A Polícia Federal, em conjunto com a Receita Federal e o Ministério Público Federal (MPF), deflagrou nesta terça-feira (25) a Operação Snooker 2, que investiga um suposto esquema de corrupção, lavagem de dinheiro e fraudes em operações de importação no Aeroporto Internacional Pinto Martins, em Fortaleza.

 

A nova fase da investigação é um desdobramento da Operação Snooker, realizada em setembro de 2025, e foi deflagrada após a obtenção de novos elementos de prova.

 

Mandados são cumpridos no Ceará e na Bahia

 

Por determinação da Justiça Federal, foram expedidos três mandados de prisão preventiva e 15 mandados de busca e apreensão.

 

As ordens judiciais são cumpridas em Fortaleza, Caucaia e Eusébio, no Ceará, e também em Salvador, na Bahia.

 

Além das prisões e buscas, a Justiça determinou o bloqueio de ativos financeiros, o sequestro de imóveis, o bloqueio de um veículo e o afastamento complementar do sigilo bancário dos investigados.

 

 Investigação aponta divisão de tarefas

 

Segundo as autoridades, o grupo investigado teria uma estrutura organizada e divisão de tarefas para viabilizar fraudes em operações de importação e movimentações financeiras destinadas a ocultar ou dissimular a origem e o destino de recursos supostamente ilícitos.

 

As diligências buscam aprofundar a apuração sobre a atuação de empresários e profissionais ligados ao setor de importação que operam no Aeroporto Internacional de Fortaleza.

 

A investigação também aponta que, mesmo após medidas adotadas em fases anteriores, o grupo teria se reorganizado por meio da criação de novas empresas utilizadas para dar continuidade às operações financeiras suspeitas.

 

Investigação começou em 2025

 

A Operação Snooker 2 é resultado do avanço das investigações iniciadas em 2025. Segundo o MPF, o esquema teria funcionado entre 2020 e 2025 e contaria com núcleos público, empresarial, financeiro e auxiliar.

 

Em agosto, o MPF apresentou duas denúncias relacionadas à investigação.
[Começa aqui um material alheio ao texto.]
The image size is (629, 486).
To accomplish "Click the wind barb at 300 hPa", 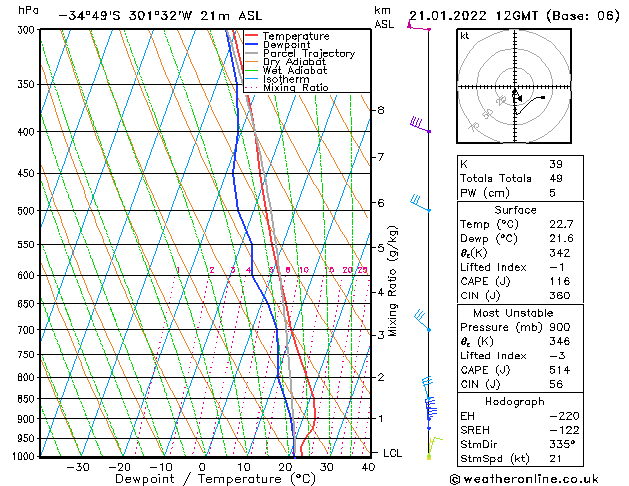I will [419, 26].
Um auditor-fiscal da Receita Federal é apontado como líder do esquema e teria recebido, segundo a denúncia, pelo menos R$ 6,8 milhões em propina.

 

As investigações também apontam suspeitas de subfaturamento de produtos importados, uso de empresas de fachada e movimentações financeiras destinadas a ocultar recursos.

 

Investigados podem responder por diversos crimes

 

Os investigados poderão responder, conforme o avanço da apuração e eventual responsabilização judicial, pelos crimes de organização criminosa, corrupção, lavagem de dinheiro e fraudes em operações de importação.

 

A operação tem como objetivo interromper a suposta continuidade das atividades ilícitas, preservar provas e identificar outros possíveis envolvidos.